The buzz around artificial intelligence in healthcare isn’t slowing down, but the conversation is maturing. At HIMSS26, Artera brought together two technology leaders for a fireside chat that cut through the noise and got specific about how AI can be deployed safely and effectively in clinical environments.
Moving Beyond the Hype
Artera’s Chief Product & Strategy Officer Zach Wood joined Josh Young, VP of Technology at FDB (First Databank), on Wednesday, March 11 for a session titled MCP Explained: Model Context Protocol for the Modern Healthcare Provider. Rather than celebrating AI’s potential in broad strokes, the conversation zeroed in on a foundational — and often overlooked — piece of the puzzle: Model Context Protocol, or MCP.
So, What Is Model Context Protocol?
Think of MCP as a “universal connector” for AI systems. In a healthcare landscape defined by fragmented data, siloed systems, and complex compliance requirements, MCP offers a standardized way for AI models to access and act on the right information at the right time. The result? Smarter, more reliable AI outputs, and critically, fewer hallucinations.
For healthcare organizations, AI hallucinations aren’t just a technical inconvenience. When patient-facing automation is involved, inaccurate outputs can carry real risk. MCP addresses this directly by giving AI models better context, reducing the likelihood of fabricated or misleading responses.
Building a Safer Foundation for Agentic Healthcare
The fireside chat explored how MCP fits into the next generation of healthcare automation — what many are calling agentic AI, where systems don’t just respond to prompts but take action on behalf of users and patients. Getting this right requires more than capable models; it requires the right infrastructure, governance, and interoperability standards underneath them.

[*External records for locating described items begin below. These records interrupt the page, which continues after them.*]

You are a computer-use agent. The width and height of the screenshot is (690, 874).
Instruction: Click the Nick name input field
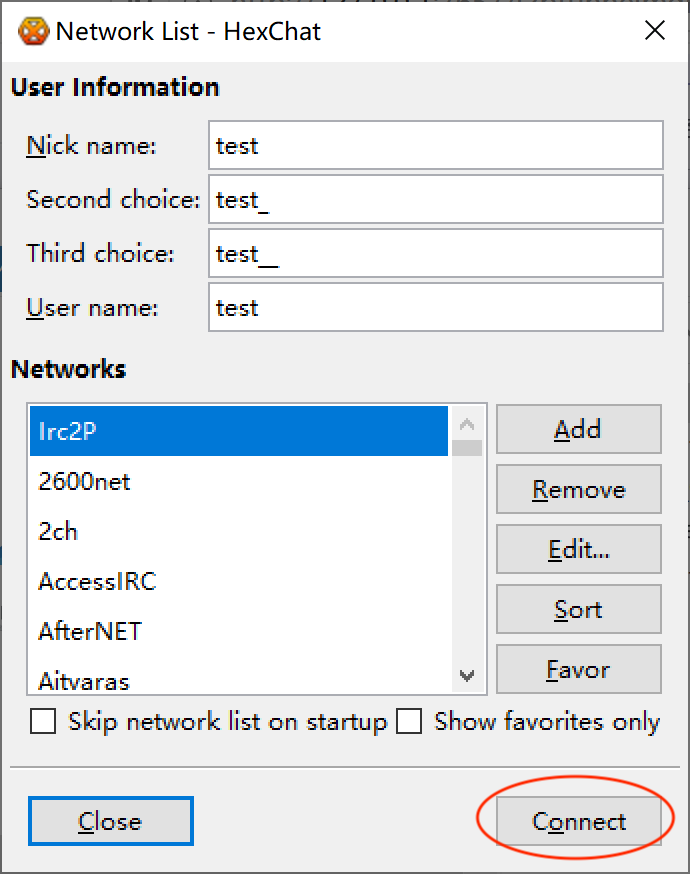click(x=435, y=146)
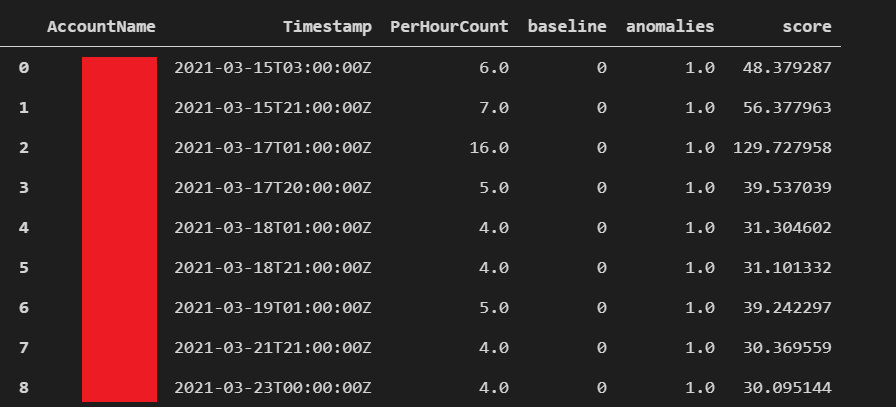Select the baseline column header
The width and height of the screenshot is (896, 407).
coord(567,27)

That’s exactly where MCP comes in, and where healthcare organizations need to start paying attention.
The Takeaway for Healthcare Leaders
If your organization is evaluating AI vendors or building out an automation roadmap, MCP is a framework worth understanding now, before it becomes a requirement. Artera’s session at HIMSS26 made clear that the providers who invest in the right foundational protocols today will be far better positioned to deploy safe, effective, and scalable AI tomorrow.